Exercise description >>
Reproduce word for word the stretch of the Georgia manufacturing text from "The reason for" through "state average wage.".

Document text >>
The reason for this emphasis on assisting manufacturers in Georgia is the impact the sector has on the state’s economy. Manufacturing makes up the second largest sector of Georgia’s Gross Domestic Product. It employs more than 350,000 Georgians or about 8.5 percent of all jobs in Georgia. But more importantly, it makes up 84 percent of exports out of Georgia, and manufacturing in the state pays 15.8 percent higher than the state average wage.

The GaMEP has about 50 employees located throughout the state to help provide services in commercialization, entrepreneurship and extension services for a variety of industries. “This is what the state wants us to do,” said Fite. “The manufacturing services has been around the longest, but we also serve healthcare, procurement, diversity and economic development.”

On the national level, MEPs assist approximately 34,000 firms each year and complete 10,000 projects annually. MEPS were developed in the early 1990s, and now there is one in each state. GaMEP has representatives located throughout nine regions across the state to assist primarily small and mid-sized manufacturers.

The National Institutes of Standards and Technology have given the MEPs the mission to focus on five key areas of manufacturing assistance:

  • Technology acceleration
  • Supply chain
  • Workforce
  • Sustainability
  • Continuous improvement

GaMEP touches all of these areas, but because of the work of the state’s technical college system, they do not focus their efforts too much on workforce development. One way it has found to best assist Georgia manufacturers, however, is to survey them every two years. “It is one thing to assume we know the challenges,” said Fite, “but it is another to ask Georgia manufacturers what their challenges are.”

Fite highlighted a few of the key findings from the most recent survey. Marketing and sales, for example is always among the top needs identified by Georgia manufacturers. On the other hand, product development and design is low on their list of challenges. “The interesting news is that insourcing is starting to exceed outsourcing,” Fite explained. “This is the first year insourcing is higher. Georgia manufacturers are starting to say, ‘How can we grow our business and bring more work in?’ ”

Recorded information >>
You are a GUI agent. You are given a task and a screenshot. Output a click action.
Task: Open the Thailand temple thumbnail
---
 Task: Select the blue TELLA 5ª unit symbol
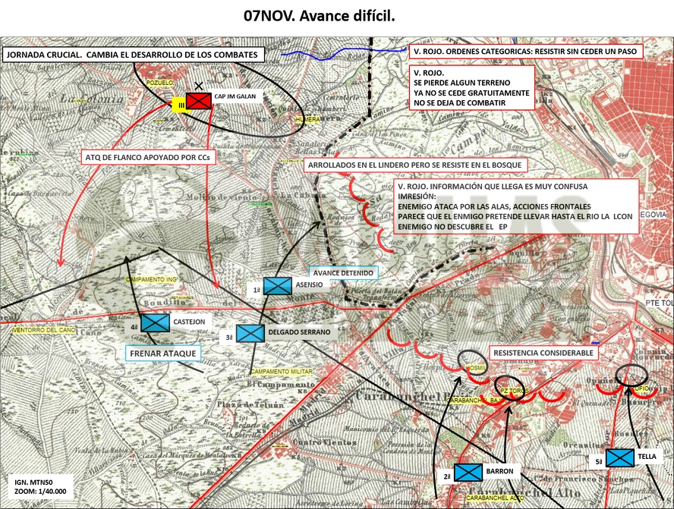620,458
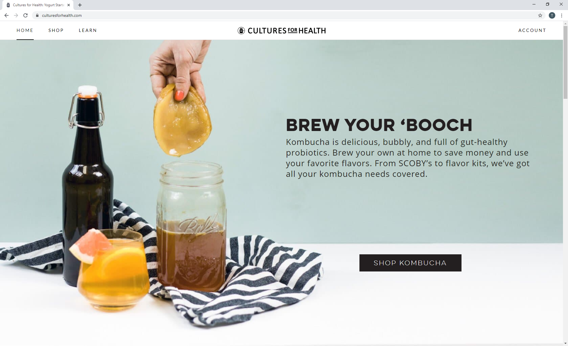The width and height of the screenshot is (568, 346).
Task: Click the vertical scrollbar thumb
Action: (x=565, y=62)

Right answer >>
The reason for this emphasis on assisting manufacturers in Georgia is the impact the sector has on the state’s economy. Manufacturing makes up the second largest sector of Georgia’s Gross Domestic Product. It employs more than 350,000 Georgians or about 8.5 percent of all jobs in Georgia. But more importantly, it makes up 84 percent of exports out of Georgia, and manufacturing in the state pays 15.8 percent higher than the state average wage.